I have just had a frustrating experience after purchasing a new television. The product was great, but my first moments of truth left me with negative emotions.
The lesson here is to make it easy, and to empower customers with knowledge, to improve the customer experience and customers for life.
Let me explain…
I have been going past the same electrical shop for over 12 months now.
In that shop there are rows of televisions, often with special prices, screaming out, “Take me home, and take me home!”
And, what is on offer is truly amazing. The televisions have become bigger, higher definition, 3D, Smart (you can access the internet on your TV), thinner…and the list goes on.
So, after 12 months of my wife and I saying to each other, “Our current TV does a perfectly good job”, we finally succumbed. We purchased a new Smart television.
I was looking forward to being able to watch content like YouTube on the “big screen” (well, 46 inches of screen anyway), rather than on my 14 inch laptop…
It was the day that the television was due to arrive. I was a little boy, waiting for Santa Claus to come down the chimney to leave a Christmas present for me!
And, yes, “Santa” arrived in the form of two delivery guys from the shop. They set the TV up.
And then they left.
The television looked great. The picture was really good. The sound was good.
I tried the “Smart” TV functions. But they did not work.
This is where my customer experience went downhill.
First of all, I’m not a technical type of person. So, I go to the instruction manual. I follow the instructions.

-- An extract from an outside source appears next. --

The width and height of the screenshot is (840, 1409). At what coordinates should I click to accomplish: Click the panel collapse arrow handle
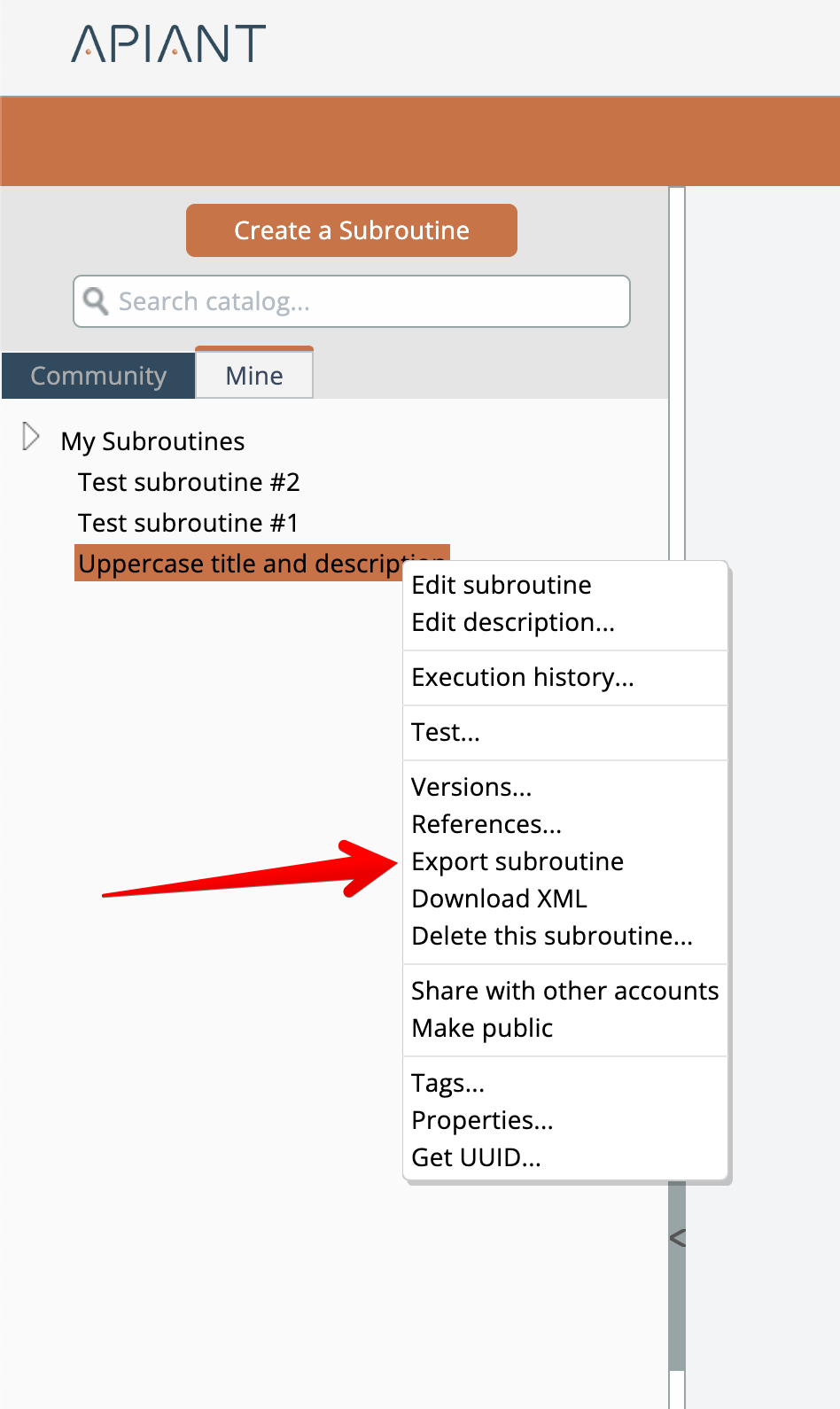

It does not work. No connection to the internet was detected.
I tried again.
It did not work again.
I could feel frustration setting in. I tried for quite a while, and then, somewhat vexed, I gave up.
That was a lucky week for me. We had a family gathering and one of those attending was Gen Y, computer expert. So I set him the task of getting my Smart TV set up.
These young people don’t need to read the manuals. He instinctively did what the manual told me to do.
It didn’t work.
He then started using all of the tricks in his very deep computer-savvy toolkit.
He tried one thing.
It didn’t work. Then he tried another thing. It didn’t work.
This young computer expert was totally baffled!
Despite, after 1.5 hours of trying, he said, “I will NOT give up”.
And, finally after 2 hours of trying different things, he let out a yelp, exclaiming, “Yes!”
He had finally done it.
He explained to me that he had used some sort of Google code (did I tell you that I’m not a technical person) to solve the problem.
So here is the message.
There is more to the customer experience than the technology/product experience. I had a very poor emotional experience because I felt disempowered by the technology – I did not know how to get to first base – how to set it up.
The message is very simple. Your customers want maximum convenience and minimum hassle.
Put yourself in the skin of your customers. Understand their total experience. The more you empower them with knowledge, to let them use your product or service how they want to use it, the more positive will their emotional experience be.